These forward-looking statements are subject to numerous assumptions, risks and
uncertainties, including, but not limited to: in the age-qualified properties,
home sales results could be impacted by the ability of potential homebuyers to
sell their existing residences as well as by financial markets volatility; in
the all-age properties, results from home sales and occupancy will continue to
be impacted by local economic conditions, lack of affordable manufactured home
financing, and competition from alternative housing options including site-built
single-family housing; our ability to maintain rental rates and occupancy with
respect to properties currently owned or pending acquisitions; our assumptions
about rental and home sales markets; the completion of pending acquisitions and
timing with respect thereto; the effect of interest rates as well as other risks
indicated from time to time in our filings with the SEC. These forward-looking
statements are based on management's present expectations and beliefs about
future events. As with any projection or forecast, these statements are
inherently susceptible to uncertainty and changes in circumstances. ELS is under
no obligation to, and expressly disclaims any obligation to, update or alter its
forward-looking statements whether as a result of such changes, new information,
subsequent events or otherwise.

◆ Stated exercise A ◆
Which factors does the forward-looking statements disclaimer say will continue to affect results from home sales and occupancy in the all-age properties? List them.

◆ Dataset rows ◆
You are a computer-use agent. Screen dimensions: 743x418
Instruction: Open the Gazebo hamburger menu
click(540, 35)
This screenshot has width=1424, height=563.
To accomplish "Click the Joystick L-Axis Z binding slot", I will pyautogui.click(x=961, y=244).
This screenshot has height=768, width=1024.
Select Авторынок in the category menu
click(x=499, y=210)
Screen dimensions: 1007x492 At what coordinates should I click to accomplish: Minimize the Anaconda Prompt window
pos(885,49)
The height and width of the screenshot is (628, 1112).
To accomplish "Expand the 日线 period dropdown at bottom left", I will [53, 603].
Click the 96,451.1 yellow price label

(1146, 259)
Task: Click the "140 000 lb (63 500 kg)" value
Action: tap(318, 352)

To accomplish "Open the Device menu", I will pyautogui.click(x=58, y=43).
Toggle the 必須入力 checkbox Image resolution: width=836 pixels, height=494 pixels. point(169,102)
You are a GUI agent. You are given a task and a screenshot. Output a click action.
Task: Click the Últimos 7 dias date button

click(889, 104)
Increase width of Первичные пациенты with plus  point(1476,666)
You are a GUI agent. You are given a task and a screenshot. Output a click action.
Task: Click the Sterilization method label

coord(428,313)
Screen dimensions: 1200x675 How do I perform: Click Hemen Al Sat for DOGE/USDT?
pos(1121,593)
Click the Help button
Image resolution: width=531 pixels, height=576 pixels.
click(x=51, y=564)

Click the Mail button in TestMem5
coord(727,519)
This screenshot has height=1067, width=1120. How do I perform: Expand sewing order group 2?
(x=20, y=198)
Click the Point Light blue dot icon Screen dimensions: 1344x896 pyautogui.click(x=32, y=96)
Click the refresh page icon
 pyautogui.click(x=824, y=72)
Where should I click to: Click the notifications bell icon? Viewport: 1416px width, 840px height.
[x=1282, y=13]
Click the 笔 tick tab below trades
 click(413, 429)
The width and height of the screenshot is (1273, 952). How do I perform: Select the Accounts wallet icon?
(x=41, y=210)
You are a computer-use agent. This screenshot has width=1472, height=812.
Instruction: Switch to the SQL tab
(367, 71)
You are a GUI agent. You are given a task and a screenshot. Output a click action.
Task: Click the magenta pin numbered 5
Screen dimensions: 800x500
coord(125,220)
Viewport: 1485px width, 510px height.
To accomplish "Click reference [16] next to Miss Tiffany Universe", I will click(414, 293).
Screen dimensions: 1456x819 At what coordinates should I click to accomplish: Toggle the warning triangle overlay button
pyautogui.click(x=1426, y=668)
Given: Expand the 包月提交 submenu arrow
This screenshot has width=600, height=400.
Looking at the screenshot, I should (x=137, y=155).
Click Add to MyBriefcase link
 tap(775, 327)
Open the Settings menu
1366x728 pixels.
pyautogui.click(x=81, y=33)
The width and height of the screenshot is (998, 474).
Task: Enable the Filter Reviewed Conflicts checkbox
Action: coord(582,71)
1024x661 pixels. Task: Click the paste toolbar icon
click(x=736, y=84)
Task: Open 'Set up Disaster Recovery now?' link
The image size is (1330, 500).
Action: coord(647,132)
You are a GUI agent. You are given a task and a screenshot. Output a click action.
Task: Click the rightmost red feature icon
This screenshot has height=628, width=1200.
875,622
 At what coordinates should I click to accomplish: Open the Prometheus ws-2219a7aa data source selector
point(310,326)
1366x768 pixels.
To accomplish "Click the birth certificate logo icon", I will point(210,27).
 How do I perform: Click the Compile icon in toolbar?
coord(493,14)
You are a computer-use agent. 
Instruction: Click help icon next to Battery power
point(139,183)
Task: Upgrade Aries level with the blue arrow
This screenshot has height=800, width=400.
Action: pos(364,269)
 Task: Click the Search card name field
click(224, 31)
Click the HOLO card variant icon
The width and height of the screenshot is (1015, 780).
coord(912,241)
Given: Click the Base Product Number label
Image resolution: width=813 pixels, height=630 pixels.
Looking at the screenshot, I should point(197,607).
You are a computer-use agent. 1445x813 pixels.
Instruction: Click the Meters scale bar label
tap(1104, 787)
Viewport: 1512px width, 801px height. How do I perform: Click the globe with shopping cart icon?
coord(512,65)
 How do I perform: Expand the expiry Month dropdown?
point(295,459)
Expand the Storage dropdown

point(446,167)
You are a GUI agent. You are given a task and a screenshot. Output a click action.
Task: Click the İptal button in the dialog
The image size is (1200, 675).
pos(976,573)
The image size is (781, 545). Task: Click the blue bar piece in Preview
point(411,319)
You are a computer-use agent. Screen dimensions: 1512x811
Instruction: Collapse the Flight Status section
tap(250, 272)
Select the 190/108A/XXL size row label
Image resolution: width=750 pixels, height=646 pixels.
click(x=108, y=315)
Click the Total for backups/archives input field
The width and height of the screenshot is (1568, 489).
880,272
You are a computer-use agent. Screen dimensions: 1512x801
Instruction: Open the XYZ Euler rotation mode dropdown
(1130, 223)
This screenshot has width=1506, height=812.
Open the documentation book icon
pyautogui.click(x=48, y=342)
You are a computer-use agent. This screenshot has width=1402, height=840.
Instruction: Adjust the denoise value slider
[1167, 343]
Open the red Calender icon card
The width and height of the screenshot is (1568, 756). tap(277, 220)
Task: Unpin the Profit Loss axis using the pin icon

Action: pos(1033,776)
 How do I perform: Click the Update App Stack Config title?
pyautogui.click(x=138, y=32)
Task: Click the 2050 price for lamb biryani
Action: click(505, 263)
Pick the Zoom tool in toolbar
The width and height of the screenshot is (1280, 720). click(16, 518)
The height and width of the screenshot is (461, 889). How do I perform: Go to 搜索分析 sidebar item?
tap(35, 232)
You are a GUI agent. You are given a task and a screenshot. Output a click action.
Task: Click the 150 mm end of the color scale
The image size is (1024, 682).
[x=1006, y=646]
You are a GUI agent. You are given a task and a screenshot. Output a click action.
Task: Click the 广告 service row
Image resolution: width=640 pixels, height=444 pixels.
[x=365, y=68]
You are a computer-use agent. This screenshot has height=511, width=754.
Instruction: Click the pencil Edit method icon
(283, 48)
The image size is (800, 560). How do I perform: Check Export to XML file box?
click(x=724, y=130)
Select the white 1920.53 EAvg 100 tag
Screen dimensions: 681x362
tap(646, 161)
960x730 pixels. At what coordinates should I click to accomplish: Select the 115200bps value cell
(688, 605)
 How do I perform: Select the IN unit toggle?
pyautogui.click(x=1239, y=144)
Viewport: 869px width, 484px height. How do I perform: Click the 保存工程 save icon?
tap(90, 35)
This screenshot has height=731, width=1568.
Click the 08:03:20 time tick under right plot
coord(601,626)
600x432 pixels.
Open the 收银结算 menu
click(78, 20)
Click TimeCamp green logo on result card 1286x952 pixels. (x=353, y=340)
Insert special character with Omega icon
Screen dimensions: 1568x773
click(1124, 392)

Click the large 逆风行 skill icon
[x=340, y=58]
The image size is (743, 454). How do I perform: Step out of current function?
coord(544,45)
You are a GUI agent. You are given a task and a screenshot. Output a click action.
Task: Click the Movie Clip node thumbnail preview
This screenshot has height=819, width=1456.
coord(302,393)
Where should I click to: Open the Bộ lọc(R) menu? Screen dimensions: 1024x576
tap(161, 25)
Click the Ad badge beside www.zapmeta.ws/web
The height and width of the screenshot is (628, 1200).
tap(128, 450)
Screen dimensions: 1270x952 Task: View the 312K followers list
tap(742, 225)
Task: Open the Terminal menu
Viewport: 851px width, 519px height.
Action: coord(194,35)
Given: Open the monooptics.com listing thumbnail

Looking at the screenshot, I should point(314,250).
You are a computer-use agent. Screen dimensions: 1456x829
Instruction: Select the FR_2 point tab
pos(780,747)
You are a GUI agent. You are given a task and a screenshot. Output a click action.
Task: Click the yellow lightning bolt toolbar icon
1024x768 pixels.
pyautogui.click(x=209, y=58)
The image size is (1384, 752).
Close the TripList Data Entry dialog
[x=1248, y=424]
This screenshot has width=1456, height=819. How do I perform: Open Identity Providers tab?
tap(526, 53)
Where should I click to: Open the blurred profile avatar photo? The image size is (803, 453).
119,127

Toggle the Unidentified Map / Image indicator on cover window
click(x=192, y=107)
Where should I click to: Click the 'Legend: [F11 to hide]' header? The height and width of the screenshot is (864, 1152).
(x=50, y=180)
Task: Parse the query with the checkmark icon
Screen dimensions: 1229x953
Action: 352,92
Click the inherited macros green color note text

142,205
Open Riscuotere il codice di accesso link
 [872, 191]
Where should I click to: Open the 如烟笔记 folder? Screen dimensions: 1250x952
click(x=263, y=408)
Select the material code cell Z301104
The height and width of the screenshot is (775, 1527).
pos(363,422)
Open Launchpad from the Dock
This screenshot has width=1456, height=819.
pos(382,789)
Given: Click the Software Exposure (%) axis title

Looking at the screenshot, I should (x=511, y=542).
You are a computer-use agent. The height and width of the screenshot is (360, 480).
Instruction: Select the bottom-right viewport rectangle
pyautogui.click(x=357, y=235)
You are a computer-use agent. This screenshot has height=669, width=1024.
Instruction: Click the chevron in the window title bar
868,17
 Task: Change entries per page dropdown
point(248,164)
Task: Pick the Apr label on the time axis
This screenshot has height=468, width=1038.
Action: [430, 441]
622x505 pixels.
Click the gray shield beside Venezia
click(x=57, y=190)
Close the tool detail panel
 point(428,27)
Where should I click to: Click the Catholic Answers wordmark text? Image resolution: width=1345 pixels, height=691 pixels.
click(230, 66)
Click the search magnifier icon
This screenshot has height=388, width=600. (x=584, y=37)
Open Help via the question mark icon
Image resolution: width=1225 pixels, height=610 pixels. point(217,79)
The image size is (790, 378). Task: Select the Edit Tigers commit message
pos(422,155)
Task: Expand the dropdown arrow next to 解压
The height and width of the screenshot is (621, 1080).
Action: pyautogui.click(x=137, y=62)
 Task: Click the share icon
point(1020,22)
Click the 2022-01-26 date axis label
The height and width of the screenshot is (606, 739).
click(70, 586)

◆ Stated exercise B ◆
In the dataset rows, start at the line containing "Given: Open the" and stop after the line containing "pos(780,747)". Rewrite those lines with "thumbnail" changed to "preview image" and nothing else altered.

◆ Task output A ◆
- Local economic conditions
- Lack of affordable manufactured home financing
- Competition from alternative housing options, including site-built single-family housing

◆ Task output B ◆
Given: Open the monooptics.com listing preview image

Looking at the screenshot, I should point(314,250).
You are a computer-use agent. Screen dimensions: 1456x829
Instruction: Select the FR_2 point tab
pos(780,747)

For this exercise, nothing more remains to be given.